The Synchronize Mosaic Dataset tool has had many new parameters added to improve the capabilities of the tool. For example, you can choose to update specific fields and build a cache for any LAS items in the mosaic dataset.


Support for additional properties in all raster data has improved, such as the addition of the key metadata highlighted earlier. Like the raster product support, you can define a mosaic dataset product definition. The product definition allows you to customize the mosaic dataset to contain data with a specific number of bands and wavelengths, such as a three-band natural color mosaic dataset or QuickBird dataset. The product definition controls how the data is added to the mosaic dataset, how it displays by default, and aids in some processing.

Learn about the product definition

There are also new mosaic dataset properties, including the cell-size tolerance factor, blend width, and an option to clip or not clip the data to the boundary.
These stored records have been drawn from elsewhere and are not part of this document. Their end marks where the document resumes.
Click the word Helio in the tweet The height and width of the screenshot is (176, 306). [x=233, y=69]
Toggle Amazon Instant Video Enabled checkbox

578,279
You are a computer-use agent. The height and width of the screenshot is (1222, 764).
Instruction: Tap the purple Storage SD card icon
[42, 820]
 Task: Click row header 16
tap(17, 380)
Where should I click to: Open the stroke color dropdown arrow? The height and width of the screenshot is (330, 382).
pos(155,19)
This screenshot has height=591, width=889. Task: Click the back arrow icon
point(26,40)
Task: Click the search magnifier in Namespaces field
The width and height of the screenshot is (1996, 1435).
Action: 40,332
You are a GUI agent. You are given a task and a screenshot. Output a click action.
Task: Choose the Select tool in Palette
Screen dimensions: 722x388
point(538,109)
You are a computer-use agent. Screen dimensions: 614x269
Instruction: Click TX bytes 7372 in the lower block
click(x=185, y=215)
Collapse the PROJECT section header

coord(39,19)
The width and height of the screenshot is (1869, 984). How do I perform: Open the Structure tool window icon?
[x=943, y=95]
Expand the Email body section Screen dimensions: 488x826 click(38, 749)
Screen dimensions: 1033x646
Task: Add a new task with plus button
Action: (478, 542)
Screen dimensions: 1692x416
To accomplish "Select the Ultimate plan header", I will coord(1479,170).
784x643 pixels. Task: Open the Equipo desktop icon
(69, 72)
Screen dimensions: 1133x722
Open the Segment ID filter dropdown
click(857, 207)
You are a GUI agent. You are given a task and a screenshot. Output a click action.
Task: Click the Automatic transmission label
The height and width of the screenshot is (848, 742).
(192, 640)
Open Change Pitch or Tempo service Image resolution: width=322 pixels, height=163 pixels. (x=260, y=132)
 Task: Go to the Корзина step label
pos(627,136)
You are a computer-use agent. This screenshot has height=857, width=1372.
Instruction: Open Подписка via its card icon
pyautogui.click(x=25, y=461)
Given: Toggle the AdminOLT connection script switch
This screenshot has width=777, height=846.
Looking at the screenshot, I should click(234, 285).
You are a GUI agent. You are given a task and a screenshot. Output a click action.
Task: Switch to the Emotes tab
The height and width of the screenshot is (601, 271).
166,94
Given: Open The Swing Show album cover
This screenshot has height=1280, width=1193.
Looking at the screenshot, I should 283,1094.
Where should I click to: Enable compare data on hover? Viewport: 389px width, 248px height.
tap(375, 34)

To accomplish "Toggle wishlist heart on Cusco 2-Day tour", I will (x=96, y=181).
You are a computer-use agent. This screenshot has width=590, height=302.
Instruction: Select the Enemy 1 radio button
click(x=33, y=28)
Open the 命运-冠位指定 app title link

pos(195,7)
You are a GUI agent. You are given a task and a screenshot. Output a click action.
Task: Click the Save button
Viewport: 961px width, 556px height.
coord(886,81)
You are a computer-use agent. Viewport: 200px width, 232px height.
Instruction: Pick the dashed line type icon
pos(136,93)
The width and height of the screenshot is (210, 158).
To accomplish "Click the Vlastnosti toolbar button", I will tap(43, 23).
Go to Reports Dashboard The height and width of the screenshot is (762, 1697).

Publishing a service has changed, for example, the ability to analyze data before publishing and creating service definitions to publish your data and maps. You should review the What's New information for ArcGIS for Server and review the steps to publish image services. But, beyond these changes, image services have many improved functionalities.

New publishing steps

The steps to publish an image service have changed, including adding the step to analyze your data before it is published. This identifies a number of commonly known errors and warnings and provides suggestions to optimize the image service.

Server-side processing

More server-side processing is allowed. Now, one or more functions (in a function chain) can be defined in a raster function template, which can be published with the image service. This function chain is exposed through SOAP or REST APIs that can be consumed by web clients.


Image services can be cached directly, like a map service.


Clients can edit image services, if the permissions are granted, giving them the ability to do the following:

  • Add rasters to an image service. The source raster data is uploaded to the server and added to the mosaic dataset.
  • Update raster attributes in an image service.
  • Delete a raster item within an image service.


The image services can have attribute tables, color maps, and histograms. This allows more rendering options when sharing your raster data.

REST enhancements

The image service REST API exposes new resources, including Tile, Attribute Table, Colormap, Histograms, and Metadata. It also exposes new operations, including add rasters, update rasters, delete rasters, mensuration, and compute histograms.


This isn't image service specific, but it's useful information, since some image services have intensive processing that utilizes the processing cores of the servers.

By default, every ArcGIS for Server site has one cluster. If you have multiple server machines, you can configure them to operate in a cluster. Each cluster can be configured to run a dedicated set of services. You can identify the cluster on the service parameters when publishing or creating service definition.